È indubbio che il trasporto su ferro sia la forma più evoluta anche del trasporto elettrico e che la mobilità pubblica, soprattutto all’interno di una nazione, sia dettata da un sistema ferroviario ad alta velocità che possa collegare in poco tempo le più importanti città.

La recente e definitiva separazione tra infrastruttura rotabile e compagnia ferroviaria ha innestato un cambiamento radicale dei trasporti su ferro con la nascita di operatori regionali nelle aree più ricche del paese che stanno promuovendo un’offerta di trasferimenti veloci e diretti tra città di interesse dove la massa critica economica è in grado di mantenere e finanziarsi tali trasporti. Sulle direttrici nazionali di asse già vi concorrono Italo e Trenitalia sulle infrastrutture dedicate all’alta velocità di proprietà di RFI spa (rete ferroviaria italiana Spa) e già vedo un pericolo di base di vedere una guerra simile a quella dei cieli che qualche decennio fa ha portato allo scontro e poi alla reciproca scomparsa di AIRONE e ALITALIA. La separazione tra infrastruttura e operatore statale porta una choc gestionale che non va sottovalutato.

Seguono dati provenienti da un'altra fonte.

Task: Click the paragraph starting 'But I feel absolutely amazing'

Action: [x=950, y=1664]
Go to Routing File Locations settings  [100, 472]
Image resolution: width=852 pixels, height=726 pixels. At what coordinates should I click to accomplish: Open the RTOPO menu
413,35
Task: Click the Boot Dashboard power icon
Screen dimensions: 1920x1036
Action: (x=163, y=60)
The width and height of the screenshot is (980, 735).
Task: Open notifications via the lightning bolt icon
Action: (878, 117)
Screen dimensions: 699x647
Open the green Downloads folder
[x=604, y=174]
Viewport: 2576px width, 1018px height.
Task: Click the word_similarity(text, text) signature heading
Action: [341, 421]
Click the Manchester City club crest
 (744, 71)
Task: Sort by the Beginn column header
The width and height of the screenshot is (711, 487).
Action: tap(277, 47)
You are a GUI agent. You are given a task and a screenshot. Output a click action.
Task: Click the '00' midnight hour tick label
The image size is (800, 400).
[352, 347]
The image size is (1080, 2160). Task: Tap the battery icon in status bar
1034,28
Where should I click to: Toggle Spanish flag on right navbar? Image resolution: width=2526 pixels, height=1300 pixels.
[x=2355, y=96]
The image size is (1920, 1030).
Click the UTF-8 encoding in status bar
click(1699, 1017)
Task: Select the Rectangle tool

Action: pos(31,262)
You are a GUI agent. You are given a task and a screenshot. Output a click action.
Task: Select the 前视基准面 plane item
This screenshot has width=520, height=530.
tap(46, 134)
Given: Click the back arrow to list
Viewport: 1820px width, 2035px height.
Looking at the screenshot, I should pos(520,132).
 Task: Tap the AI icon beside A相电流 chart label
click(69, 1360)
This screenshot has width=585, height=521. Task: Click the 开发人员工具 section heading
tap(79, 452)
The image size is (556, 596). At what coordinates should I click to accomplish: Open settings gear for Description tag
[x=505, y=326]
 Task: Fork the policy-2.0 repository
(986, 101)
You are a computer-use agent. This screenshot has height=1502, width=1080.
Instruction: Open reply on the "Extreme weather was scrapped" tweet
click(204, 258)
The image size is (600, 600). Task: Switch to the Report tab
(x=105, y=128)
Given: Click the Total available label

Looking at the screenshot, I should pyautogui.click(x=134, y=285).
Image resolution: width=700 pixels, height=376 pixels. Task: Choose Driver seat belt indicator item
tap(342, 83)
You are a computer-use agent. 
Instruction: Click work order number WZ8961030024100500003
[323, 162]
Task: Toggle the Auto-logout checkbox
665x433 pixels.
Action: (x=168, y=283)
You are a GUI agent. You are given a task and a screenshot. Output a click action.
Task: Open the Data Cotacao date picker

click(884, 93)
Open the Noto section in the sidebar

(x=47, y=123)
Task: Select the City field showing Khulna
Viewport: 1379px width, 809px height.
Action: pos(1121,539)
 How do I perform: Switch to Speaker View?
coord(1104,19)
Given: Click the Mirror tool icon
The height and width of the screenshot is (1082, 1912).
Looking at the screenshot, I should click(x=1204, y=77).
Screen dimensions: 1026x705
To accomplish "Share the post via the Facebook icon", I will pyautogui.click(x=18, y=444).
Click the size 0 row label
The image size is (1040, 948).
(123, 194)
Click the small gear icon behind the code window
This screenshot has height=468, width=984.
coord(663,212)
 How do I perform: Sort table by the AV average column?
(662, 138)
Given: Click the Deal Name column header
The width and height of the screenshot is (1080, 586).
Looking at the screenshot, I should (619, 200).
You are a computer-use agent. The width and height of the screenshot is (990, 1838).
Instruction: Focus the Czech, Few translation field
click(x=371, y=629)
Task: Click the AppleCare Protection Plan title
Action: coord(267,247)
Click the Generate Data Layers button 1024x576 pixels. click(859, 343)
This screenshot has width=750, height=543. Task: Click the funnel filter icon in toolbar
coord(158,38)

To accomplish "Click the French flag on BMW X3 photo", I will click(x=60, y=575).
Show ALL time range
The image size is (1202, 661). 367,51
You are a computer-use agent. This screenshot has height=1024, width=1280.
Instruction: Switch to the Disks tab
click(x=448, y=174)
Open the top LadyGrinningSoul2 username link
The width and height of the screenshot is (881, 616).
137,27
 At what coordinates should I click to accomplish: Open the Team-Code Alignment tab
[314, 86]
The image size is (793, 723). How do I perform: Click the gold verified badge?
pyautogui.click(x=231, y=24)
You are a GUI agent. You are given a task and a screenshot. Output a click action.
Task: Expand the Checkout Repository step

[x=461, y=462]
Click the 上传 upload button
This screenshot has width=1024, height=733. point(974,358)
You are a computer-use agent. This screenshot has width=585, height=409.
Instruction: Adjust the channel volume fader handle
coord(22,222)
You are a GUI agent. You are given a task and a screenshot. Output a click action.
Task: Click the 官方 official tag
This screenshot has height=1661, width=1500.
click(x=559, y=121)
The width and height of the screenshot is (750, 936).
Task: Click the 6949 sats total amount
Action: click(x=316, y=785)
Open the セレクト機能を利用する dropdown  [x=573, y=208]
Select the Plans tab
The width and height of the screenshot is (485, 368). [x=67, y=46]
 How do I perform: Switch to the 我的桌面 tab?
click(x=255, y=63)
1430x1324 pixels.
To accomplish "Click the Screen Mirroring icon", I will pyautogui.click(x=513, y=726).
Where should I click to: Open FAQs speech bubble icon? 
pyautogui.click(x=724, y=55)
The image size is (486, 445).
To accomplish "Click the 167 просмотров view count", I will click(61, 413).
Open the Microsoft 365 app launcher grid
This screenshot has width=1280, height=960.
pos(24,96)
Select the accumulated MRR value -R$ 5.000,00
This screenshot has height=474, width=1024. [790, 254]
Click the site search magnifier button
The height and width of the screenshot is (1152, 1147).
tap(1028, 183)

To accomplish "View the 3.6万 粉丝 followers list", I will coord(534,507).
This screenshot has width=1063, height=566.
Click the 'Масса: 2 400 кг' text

È pur vero che al momento sia RFI spa che Trenitalia sono al 100% di proprietà della holding Ferrovie dello Stato Italiane e che quindi sono qualificabili come organismo di diritto pubblico ma i continui investimenti di Trenitalia fuori confine, da ultimo con 1miliardo di euro investiti per treni ad alta capacità per collegare Londra-Parigi lasciano una serie di riflessioni sul tappeto che val la pena snocciolare.

Snaturamento della società TRENITALIA spa che nel momento in cui ambisce a divenire un operatore europeo di collegamenti su ferro ad alta velocità si dovrà aprire giocoforza alle leggi del mercato e quindi gli investimenti maggiori andranno su quelle tratte che rendono in termini di introiti e prestigio. Non è difficile pensare che si utilizzeranno almeno i treni migliori sulla Parigi – Londra piuttosto che sulla Bologna-Ancona o la Napoli-Bari. Questo porterà a dover ragionare su come coprire le aree a “fallimento di mercato” che in uno scenario di concorrenza europeo vedono impoverite anche tratte che prima potevano essere di grande interesse. Qui sicuramente si ragionerà anche di azzeramento di fermate intermedie. L’attuale Alta velocità, ad esempio, che copre la tratta Roma-Venezia probabilmente vedrà cancellare, solo per fare qualche esempio, fermate intermedie come Padova per dare quei record point to point tra stazione principale di arrivo e partenza.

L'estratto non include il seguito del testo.